WHAT YOU WILL DO ▸
a) In the passage on slaves abandoned in Southern territory, copy the stretch from "It has become" through "armies of rebellion?", swapping "Beaufort district" for "Port Royal district".
b) In the passage on slaves abandoned in Southern territory, what is the whole white population of the district?
c) Decide whether each statement agrees with the passage on slaves abandoned in Southern territory. For each, answer yes or no and quote the deciding words: (i) The number of negroes in the district is greater than 32,000. (ii) The war is carried on to conquer new territory. (iii) The masters left their homes calmly and in good order.

──────── EXCERPT ────────

It has become a grave question for determination what shall be done with the slaves abandoned by their owners on the advance of our troops into Southern territory, as in the Beaufort district of South Carolina.——The whole white population therein is 6,000, while the number of negroes exceeds 32,000.  The panic which drove their masters in wild confusion from their homes leaves them in undisputed possession of the soil.  Shall they, armed by their masters, be placed in the field to fight against us, or shall their labor be continually employed in reproducing the means for supporting the armies of rebellion?

The war into which this Government has been forced by rebellious traitors is carried on for the purpose of repossessing the property violently and treacherously seized upon by the enemies of the Government, and to reestablish the authority and laws of the U. S. in the places where it is opposed or overthrown by armed insurrection and rebellion.  Its purpose is to recover and defend what is justly its own.

War, even between independent nations, is made to subdue the enemy, and all that belongs to that enemy, by occupying the hostile country and exercising dominion over all the men and things within its territory.  This being true in respect to independent nations at war with each other, it follows that rebels who are laboring by force of arms to overthrow a Government, justly bring upon themselves all the consequences of war, and provoke the destruction merited by the worst of crimes.  That Government would be false to national trust, and would justly excite the rebuke of the civilized world, that would abstain from the use of any efficient means to preserve its own existence, or to overcome a rebellious and traitorous enemy, by sparing or protecting the property of those who are waging war against it.

──────── INPUT DATA ────────

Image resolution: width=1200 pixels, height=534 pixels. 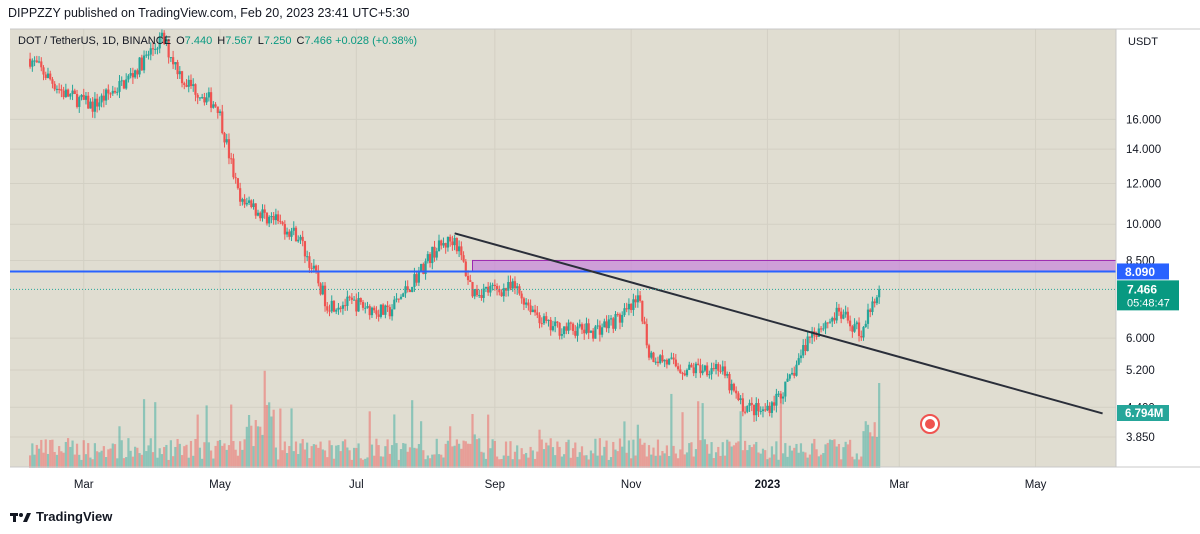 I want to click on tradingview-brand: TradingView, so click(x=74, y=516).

────────
──────── INPUT DATA ────────

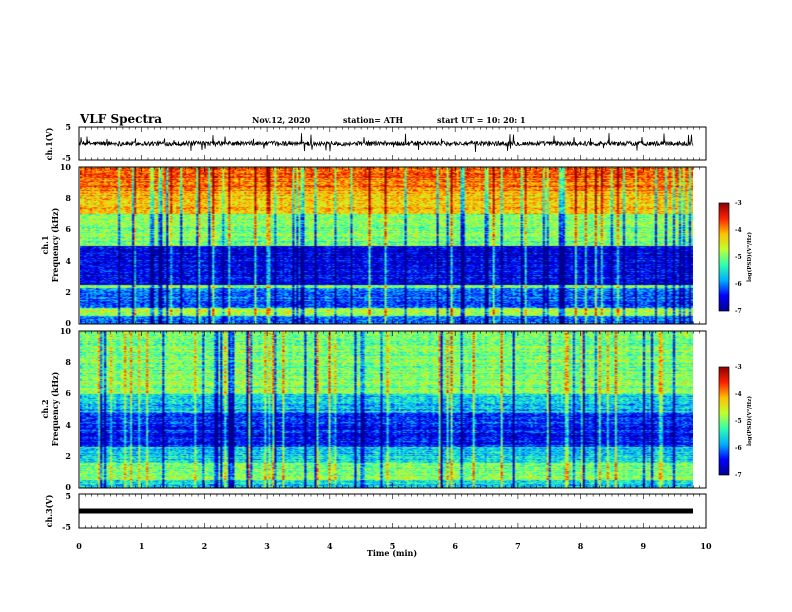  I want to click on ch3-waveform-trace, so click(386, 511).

────────

ANSWERS BELOW ▸
a)
It has become a grave question for determination what shall be done with the slaves abandoned by their owners on the advance of our troops into Southern territory, as in the Port Royal district of South Carolina.——The whole white population therein is 6,000, while the number of negroes exceeds 32,000.  The panic which drove their masters in wild confusion from their homes leaves them in undisputed possession of the soil.  Shall they, armed by their masters, be placed in the field to fight against us, or shall their labor be continually employed in reproducing the means for supporting the armies of rebellion?

b) 6,000

c)
(i) Yes: "the number of negroes exceeds 32,000."
(ii) No: "Its purpose is to recover and defend what is justly its own."
(iii) No: "The panic which drove their masters in wild confusion from their homes"